Pour les allergies graves, contacter les compagnies aériennes à l’avance est indispensable. La plupart des grandes compagnies proposent des repas spéciaux (sans gluten, sans lactose, végétarien, halal, kasher…) sur demande, mais ce service doit être activé lors de la réservation, pas à l’aéroport le jour J.
Les forums de voyage et les groupes Facebook spécialisés sont aussi une ressource sous-estimée. Des voyageurs ayant les mêmes contraintes que vous ont souvent déjà testé les destinations qui vous intéressent et peuvent donner des retours très concrets sur ce qui est faisable ou non.
Les outils qui simplifient le quotidien pendant un voyage de longue durée avec un régime spécifique
Au-delà de HappyCow déjà mentionné pour les végétariens, plusieurs outils facilitent la vie des voyageurs avec des restrictions alimentaires. L’application AllergyEats recense des restaurants adaptés aux allergiques aux États-Unis. « Find Me Gluten Free » fait la même chose pour les intolérants au gluten dans de nombreux pays.

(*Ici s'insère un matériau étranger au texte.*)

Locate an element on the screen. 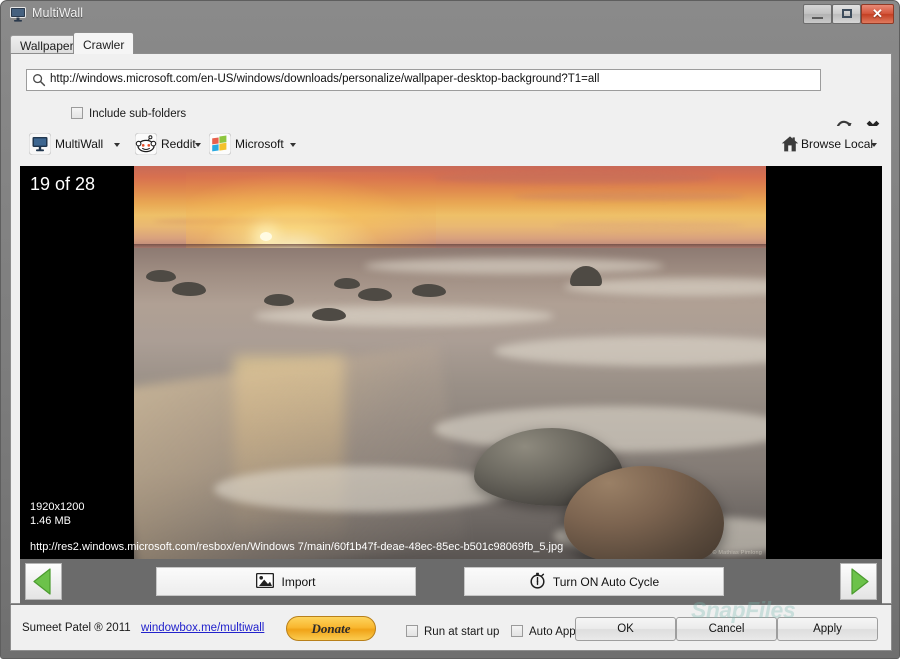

Pour les séjours longue durée, louer un appartement avec cuisine plutôt qu’une chambre d’hôtel change radicalement la donne. Cuisiner soi-même plusieurs fois par semaine supprime une grande partie de l’incertitude, et c’est souvent l’occasion de découvrir les marchés locaux, les épiceries de quartier, les produits régionaux qu’on n’aurait jamais croisés dans un restaurant touristique.
Enfin, emporter quelques aliments non périssables de dépannage reste une bonne habitude :
- barres de céréales sans allergènes,
- sachets de flocons d’avoine,
- purée de fruits…
Ces petits stocks évitent les situations où l’on se retrouve à manger n’importe quoi faute d’option, notamment dans les aéroports ou les longues journées de transport.
Vous êtes un végétarien dans un pays de viande partout, quelles sont les options pour trouver un restaurant ? Lisez aussi notre autre article.
Pourquoi communiquer ses restrictions alimentaires à l’étranger ?
La barrière de la langue est souvent le vrai obstacle, bien plus que la cuisine locale en elle-même. La solution la plus fiable reste la carte alimentaire traduite, à montrer directement au serveur ou au cuisinier. Des sites comme Chef Cards ou « Allergy Translation » permettent de générer des cartes personnalisées dans des dizaines de langues, en précisant exactement ce que vous ne pouvez pas manger et pourquoi.
Ces cartes sont particulièrement précieuses dans les pays où l’anglais est peu parlé, ou dans les petits restaurants familiaux qui n’ont pas l’habitude de gérer des demandes spéciales. Une carte bien formulée dans la langue locale inspire confiance et réduit les risques de malentendus. Pour les allergies graves, il peut aussi être utile de porter sur soi une carte médicale traduite expliquant les risques en cas de consommation accidentelle, et d’avoir toujours son traitement d’urgence à portée de main, quel que soit le pays visité.